**Task brief:** All of the data below should be output exactly as given.

**Data for processing:**

***

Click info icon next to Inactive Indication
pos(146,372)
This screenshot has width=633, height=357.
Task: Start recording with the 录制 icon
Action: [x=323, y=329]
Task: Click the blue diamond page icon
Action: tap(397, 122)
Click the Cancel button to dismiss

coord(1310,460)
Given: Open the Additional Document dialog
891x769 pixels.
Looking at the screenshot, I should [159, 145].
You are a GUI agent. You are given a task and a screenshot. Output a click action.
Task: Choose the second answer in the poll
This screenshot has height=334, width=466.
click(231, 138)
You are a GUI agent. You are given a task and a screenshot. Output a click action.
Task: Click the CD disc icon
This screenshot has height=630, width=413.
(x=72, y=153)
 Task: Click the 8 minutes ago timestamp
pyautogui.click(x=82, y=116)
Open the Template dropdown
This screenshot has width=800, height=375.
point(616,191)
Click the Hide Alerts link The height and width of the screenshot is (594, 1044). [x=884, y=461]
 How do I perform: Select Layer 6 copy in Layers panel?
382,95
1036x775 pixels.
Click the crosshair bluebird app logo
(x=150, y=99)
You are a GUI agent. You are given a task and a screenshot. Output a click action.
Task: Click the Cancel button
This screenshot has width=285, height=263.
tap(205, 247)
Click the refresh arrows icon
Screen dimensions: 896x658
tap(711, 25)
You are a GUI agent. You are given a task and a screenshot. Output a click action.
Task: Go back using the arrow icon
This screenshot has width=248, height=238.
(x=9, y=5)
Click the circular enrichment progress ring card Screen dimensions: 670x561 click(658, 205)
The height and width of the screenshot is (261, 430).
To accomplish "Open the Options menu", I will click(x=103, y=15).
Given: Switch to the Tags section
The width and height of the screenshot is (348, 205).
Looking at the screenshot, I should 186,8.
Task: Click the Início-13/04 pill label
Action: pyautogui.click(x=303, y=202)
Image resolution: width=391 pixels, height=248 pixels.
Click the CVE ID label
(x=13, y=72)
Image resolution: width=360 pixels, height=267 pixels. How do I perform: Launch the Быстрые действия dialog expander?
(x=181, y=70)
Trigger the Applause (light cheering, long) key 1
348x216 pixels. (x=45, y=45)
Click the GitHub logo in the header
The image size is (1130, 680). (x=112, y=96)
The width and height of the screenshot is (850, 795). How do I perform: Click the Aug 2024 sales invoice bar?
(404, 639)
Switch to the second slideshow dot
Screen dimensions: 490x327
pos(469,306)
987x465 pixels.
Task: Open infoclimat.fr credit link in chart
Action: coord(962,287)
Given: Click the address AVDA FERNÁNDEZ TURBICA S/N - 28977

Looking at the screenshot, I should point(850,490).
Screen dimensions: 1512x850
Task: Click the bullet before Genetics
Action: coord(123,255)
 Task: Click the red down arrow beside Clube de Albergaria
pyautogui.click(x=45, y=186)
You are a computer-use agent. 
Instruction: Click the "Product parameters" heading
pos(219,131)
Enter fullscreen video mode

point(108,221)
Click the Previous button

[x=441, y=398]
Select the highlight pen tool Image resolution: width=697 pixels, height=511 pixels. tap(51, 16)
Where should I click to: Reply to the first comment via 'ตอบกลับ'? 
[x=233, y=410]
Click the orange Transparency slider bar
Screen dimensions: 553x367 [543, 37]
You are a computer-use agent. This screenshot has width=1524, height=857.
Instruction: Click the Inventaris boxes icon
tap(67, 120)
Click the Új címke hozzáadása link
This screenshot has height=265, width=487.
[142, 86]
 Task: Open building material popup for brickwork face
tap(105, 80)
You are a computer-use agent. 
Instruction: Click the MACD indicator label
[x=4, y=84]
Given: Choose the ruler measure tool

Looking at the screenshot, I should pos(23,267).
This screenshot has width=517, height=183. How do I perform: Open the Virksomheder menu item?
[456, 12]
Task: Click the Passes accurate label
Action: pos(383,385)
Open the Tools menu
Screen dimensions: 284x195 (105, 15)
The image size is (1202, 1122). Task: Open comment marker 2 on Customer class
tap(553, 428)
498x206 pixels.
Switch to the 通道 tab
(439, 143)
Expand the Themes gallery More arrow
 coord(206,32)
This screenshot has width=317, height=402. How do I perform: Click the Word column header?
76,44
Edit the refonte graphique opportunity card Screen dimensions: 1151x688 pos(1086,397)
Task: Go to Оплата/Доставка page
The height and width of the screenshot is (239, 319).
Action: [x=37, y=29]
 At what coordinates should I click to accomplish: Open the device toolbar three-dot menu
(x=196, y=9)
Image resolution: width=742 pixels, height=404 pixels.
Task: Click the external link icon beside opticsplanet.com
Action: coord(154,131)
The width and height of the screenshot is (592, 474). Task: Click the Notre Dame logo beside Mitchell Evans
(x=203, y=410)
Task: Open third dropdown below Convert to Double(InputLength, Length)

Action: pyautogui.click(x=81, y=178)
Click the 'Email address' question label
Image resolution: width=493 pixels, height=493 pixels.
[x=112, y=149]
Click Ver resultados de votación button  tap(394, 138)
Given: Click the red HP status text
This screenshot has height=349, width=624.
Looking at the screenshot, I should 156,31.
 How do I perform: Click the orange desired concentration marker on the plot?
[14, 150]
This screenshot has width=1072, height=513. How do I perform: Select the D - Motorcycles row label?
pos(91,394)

***

**Worked solution:**
Click info icon next to Inactive Indication
pos(146,372)
This screenshot has width=633, height=357.
Task: Start recording with the 录制 icon
Action: [x=323, y=329]
Task: Click the blue diamond page icon
Action: tap(397, 122)
Click the Cancel button to dismiss

coord(1310,460)
Given: Open the Additional Document dialog
891x769 pixels.
Looking at the screenshot, I should [159, 145].
You are a GUI agent. You are given a task and a screenshot. Output a click action.
Task: Choose the second answer in the poll
This screenshot has height=334, width=466.
click(231, 138)
You are a GUI agent. You are given a task and a screenshot. Output a click action.
Task: Click the CD disc icon
This screenshot has height=630, width=413.
(x=72, y=153)
 Task: Click the 8 minutes ago timestamp
pyautogui.click(x=82, y=116)
Open the Template dropdown
This screenshot has width=800, height=375.
point(616,191)
Click the Hide Alerts link The height and width of the screenshot is (594, 1044). [x=884, y=461]
 How do I perform: Select Layer 6 copy in Layers panel?
382,95
1036x775 pixels.
Click the crosshair bluebird app logo
(x=150, y=99)
You are a GUI agent. You are given a task and a screenshot. Output a click action.
Task: Click the Cancel button
This screenshot has width=285, height=263.
tap(205, 247)
Click the refresh arrows icon
Screen dimensions: 896x658
tap(711, 25)
You are a GUI agent. You are given a task and a screenshot. Output a click action.
Task: Go back using the arrow icon
This screenshot has width=248, height=238.
(x=9, y=5)
Click the circular enrichment progress ring card Screen dimensions: 670x561 click(658, 205)
The height and width of the screenshot is (261, 430).
To accomplish "Open the Options menu", I will click(x=103, y=15).
Given: Switch to the Tags section
The width and height of the screenshot is (348, 205).
Looking at the screenshot, I should 186,8.
Task: Click the Início-13/04 pill label
Action: pyautogui.click(x=303, y=202)
Image resolution: width=391 pixels, height=248 pixels.
Click the CVE ID label
(x=13, y=72)
Image resolution: width=360 pixels, height=267 pixels. How do I perform: Launch the Быстрые действия dialog expander?
(x=181, y=70)
Trigger the Applause (light cheering, long) key 1
348x216 pixels. (x=45, y=45)
Click the GitHub logo in the header
The image size is (1130, 680). (x=112, y=96)
The width and height of the screenshot is (850, 795). How do I perform: Click the Aug 2024 sales invoice bar?
(404, 639)
Switch to the second slideshow dot
Screen dimensions: 490x327
pos(469,306)
987x465 pixels.
Task: Open infoclimat.fr credit link in chart
Action: coord(962,287)
Given: Click the address AVDA FERNÁNDEZ TURBICA S/N - 28977

Looking at the screenshot, I should point(850,490).
Screen dimensions: 1512x850
Task: Click the bullet before Genetics
Action: coord(123,255)
 Task: Click the red down arrow beside Clube de Albergaria
pyautogui.click(x=45, y=186)
You are a computer-use agent. 
Instruction: Click the "Product parameters" heading
pos(219,131)
Enter fullscreen video mode

point(108,221)
Click the Previous button

[x=441, y=398]
Select the highlight pen tool Image resolution: width=697 pixels, height=511 pixels. tap(51, 16)
Where should I click to: Reply to the first comment via 'ตอบกลับ'? 
[x=233, y=410]
Click the orange Transparency slider bar
Screen dimensions: 553x367 [543, 37]
You are a computer-use agent. This screenshot has width=1524, height=857.
Instruction: Click the Inventaris boxes icon
tap(67, 120)
Click the Új címke hozzáadása link
This screenshot has height=265, width=487.
[142, 86]
 Task: Open building material popup for brickwork face
tap(105, 80)
You are a computer-use agent. 
Instruction: Click the MACD indicator label
[x=4, y=84]
Given: Choose the ruler measure tool

Looking at the screenshot, I should pos(23,267).
This screenshot has width=517, height=183. How do I perform: Open the Virksomheder menu item?
[456, 12]
Task: Click the Passes accurate label
Action: pos(383,385)
Open the Tools menu
Screen dimensions: 284x195 (105, 15)
The image size is (1202, 1122). Task: Open comment marker 2 on Customer class
tap(553, 428)
498x206 pixels.
Switch to the 通道 tab
(439, 143)
Expand the Themes gallery More arrow
 coord(206,32)
This screenshot has width=317, height=402. How do I perform: Click the Word column header?
76,44
Edit the refonte graphique opportunity card Screen dimensions: 1151x688 pos(1086,397)
Task: Go to Оплата/Доставка page
The height and width of the screenshot is (239, 319).
Action: [x=37, y=29]
 At what coordinates should I click to accomplish: Open the device toolbar three-dot menu
(x=196, y=9)
Image resolution: width=742 pixels, height=404 pixels.
Task: Click the external link icon beside opticsplanet.com
Action: coord(154,131)
The width and height of the screenshot is (592, 474). Task: Click the Notre Dame logo beside Mitchell Evans
(x=203, y=410)
Task: Open third dropdown below Convert to Double(InputLength, Length)

Action: pyautogui.click(x=81, y=178)
Click the 'Email address' question label
Image resolution: width=493 pixels, height=493 pixels.
[x=112, y=149]
Click Ver resultados de votación button  tap(394, 138)
Given: Click the red HP status text
This screenshot has height=349, width=624.
Looking at the screenshot, I should 156,31.
 How do I perform: Click the orange desired concentration marker on the plot?
[14, 150]
This screenshot has width=1072, height=513. How do I perform: Select the D - Motorcycles row label?
pos(91,394)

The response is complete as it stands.